Ainsi, le national-socialisme d’Hitler est un authentique mouvement socialiste et de gauche mais qui, pour des raisons politiques, a laissé partiellement son programme en suspens en attendant de pouvoir l’imposer intégralement. Sa négociation avec les milieux de la droite conservatrice lui permit d’arriver au pouvoir mais par la suite, surtout de 1942 à 1945, celle-ci fut progressivement éliminée afin d’assurer à la SS une place privilégiée. Le SED ou parti socialiste allemand de l’Allemagne de l’Est a pu constituer l’héritier partiel de la NSDAP, la Stasi remplaçant la Gestapo.

La question du racialisme et de l’antisémitisme du national-socialisme est devenue chez les historiens un axe fondamental voire même exclusif de leurs travaux; pourtant, cette question prend une place disproportionnée et fausse le jugement sur le régime hitlérien, considéré dès lors sous un angle purement négatif. En ce qui concerne le racialisme, les nationaux socialistes ont établi une hiérarchie raciale. La race blanche est supérieure; la race jaune n’est capable que d’imiter le «génie aryen»; la race noire est inférieure et seul un «bon dressage» peut donner l’apparence de l’intelligence. Enfin la race sémitique est «le mauvais génie de la terre», vouée à détruire les créations aryennes et à répandre le chaos.

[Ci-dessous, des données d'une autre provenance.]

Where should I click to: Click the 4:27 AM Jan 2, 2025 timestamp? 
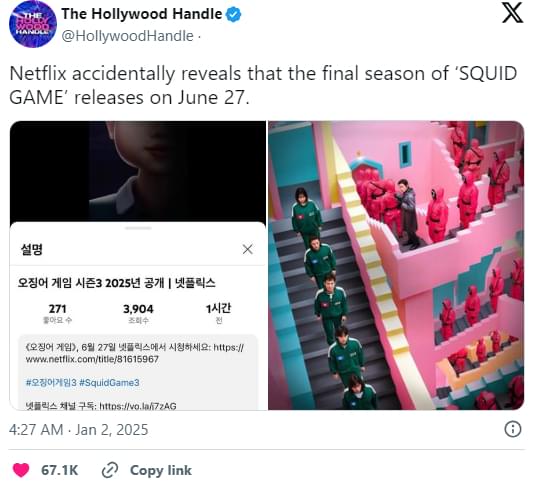pos(79,430)
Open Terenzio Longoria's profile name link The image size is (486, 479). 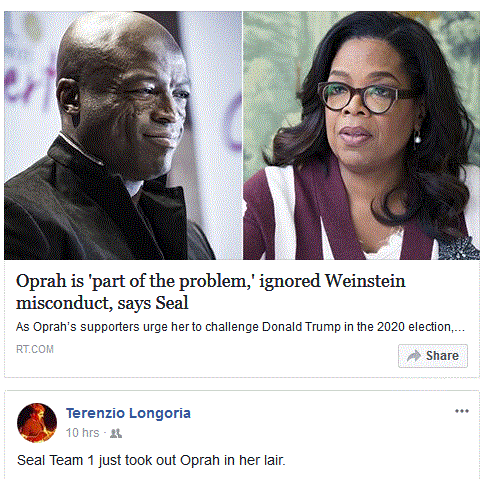128,413
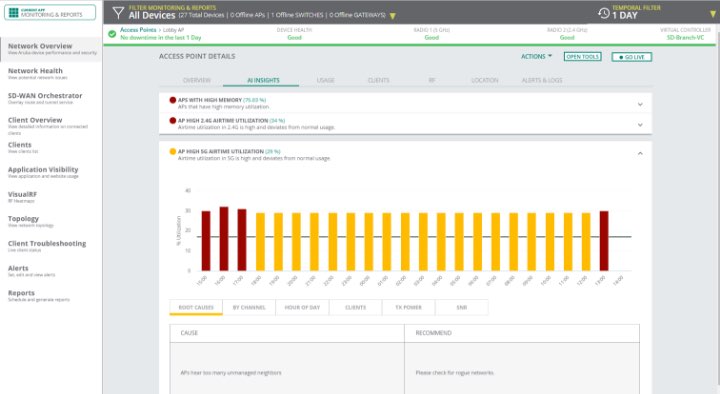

La particularité de certains nationaux-socialistes est de hiérarchiser aussi les différentes composantes de la race blanche. Les Indo-iraniens, les Latins, les Grecs, les Celtes et les Slaves sont considérés comme inférieurs à la race germanique, seule vraiment aryenne car nordique. Le paradoxe est que le peuple allemand n’est que partiellement germanique car il est slavisé à l’est et celtisé au sud. De plus, le type nordique n’est pas propre aux Germains car de nombreux Slaves possèdent ce type ethnique, de même que des Finno-Ougriens, qui ne sont pas linguistiquement indo-européens. Associé à l’idée de l’espace vital, le Lebensraum, et de la race des seigneurs, le Herrenvolk, une telle doctrine abandonne le racialisme ancien, celui de Voltaire qui défendait l’unité de la race blanche, et met en danger l’idée européenne, pan-aryenne, du fascisme. Cette dérive est surtout le fait de Bormann, de Göring, de Göbbels, d’Himmler et d’Hitler. En revanche, Rosenberg, Speer, Schirach, ne sont guère convaincus de même que le spécialiste des races, Hans Günther, ou le racialiste français Georges Montandon, qui définit les deux races aryennes selon lui, la nordique et la méditerranéenne.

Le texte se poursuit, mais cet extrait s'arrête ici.